A Flask app to aggregate git data from Github and Bitbucket
You can use a virtual environment (conda, venv, etc):
conda env create -f environment.yml
source activate user-profiles
Or just pip install from the requirements file
pip install -r requirements.txt
# start up local server
python -m run
For smaller organizations anonymous access to both APIs should be fine. If you get rate-limited by Github you can set a username and password through the environment which will authenticate and increase the Github API limits substantially. In the real world, this would take an OAuth token rather than a username/password.
source config.sh
python -m run
Make sure the server is runnin
curl -i "http://127.0.0.1:5000/health-check"
Links to the organzation resources
curl -i "http://127.0.0.1:5000/organizations/<name>"
Repositories in the organization
curl -i "http://127.0.0.1:5000/organizations/<name>/repositories"
Watchers across all repositories in the organization
curl -i "http://127.0.0.1:5000/organizations/<name>/watchers"
Languages across all repositories in the organization.
curl -i "http://127.0.0.1:5000/organizations/<name>/languages"
Topics/labels across all repositories in the organization
curl -i "http://127.0.0.1:5000/organizations/<name>/labels"

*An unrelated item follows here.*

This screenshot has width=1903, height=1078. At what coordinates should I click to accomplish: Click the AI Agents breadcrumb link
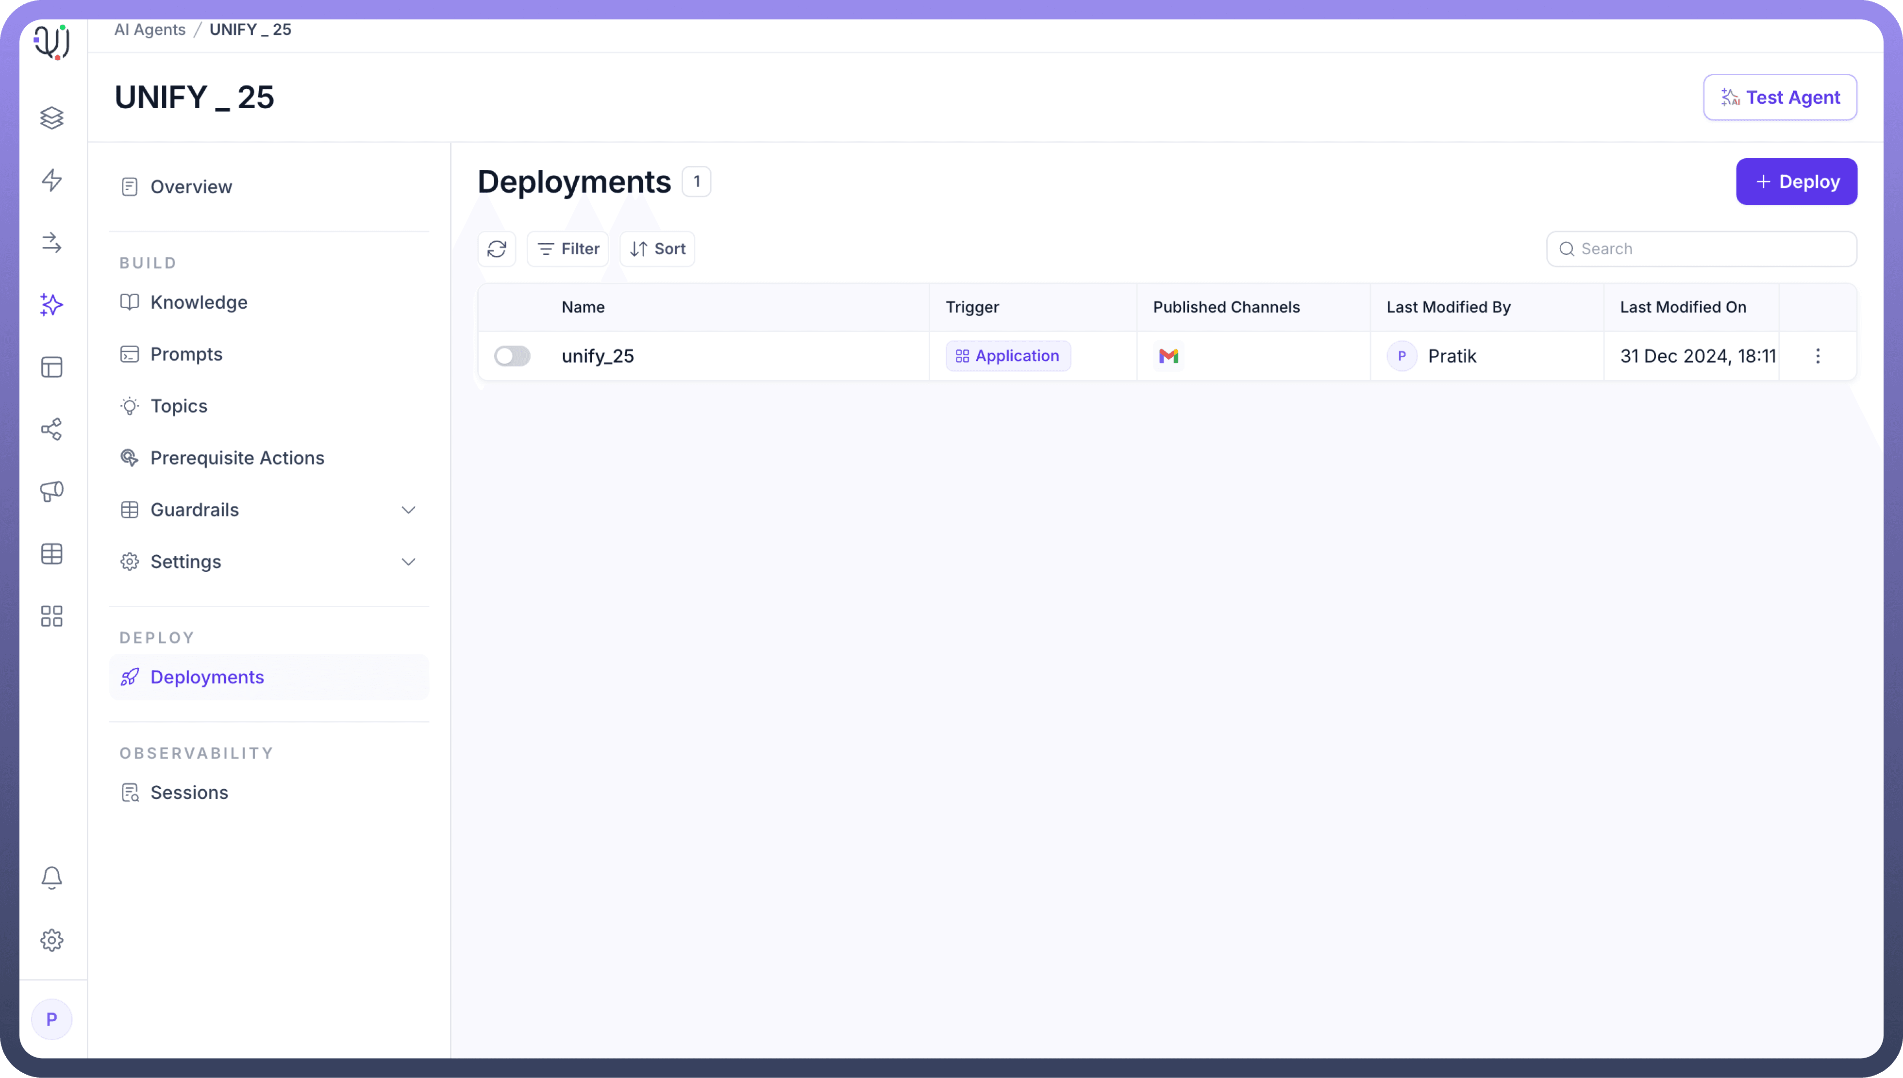click(x=150, y=30)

app.git_aggregator.Github and app.git_aggregator.Bitbucket need unit tests. I would save successful API requests as JSON and use this to stub the responses of the Github and Bitbucket APIs.
I would test that if a request came back with a non-200 status an error was logged and an empty response was returned. I would want to be sure one unsuccessful request did not cause the entire aggregation process to halt.
I would test the API paging to make sure the entire result set was being aggregated.
None of the API requests are cached. I would cache the list of repositories. From my interaction with both APIs, it is unclear if there is a way to determine if organization data has been updated without fetching the entire resource. But if something like a hash of the organization existed, it would be easy to determine when to break and update the cache.
The instances of the Github and Bitbucket classes can be cached between web requests because they probably won't change that often. I would want some way for the cache to expire after a certain amount of time had passed.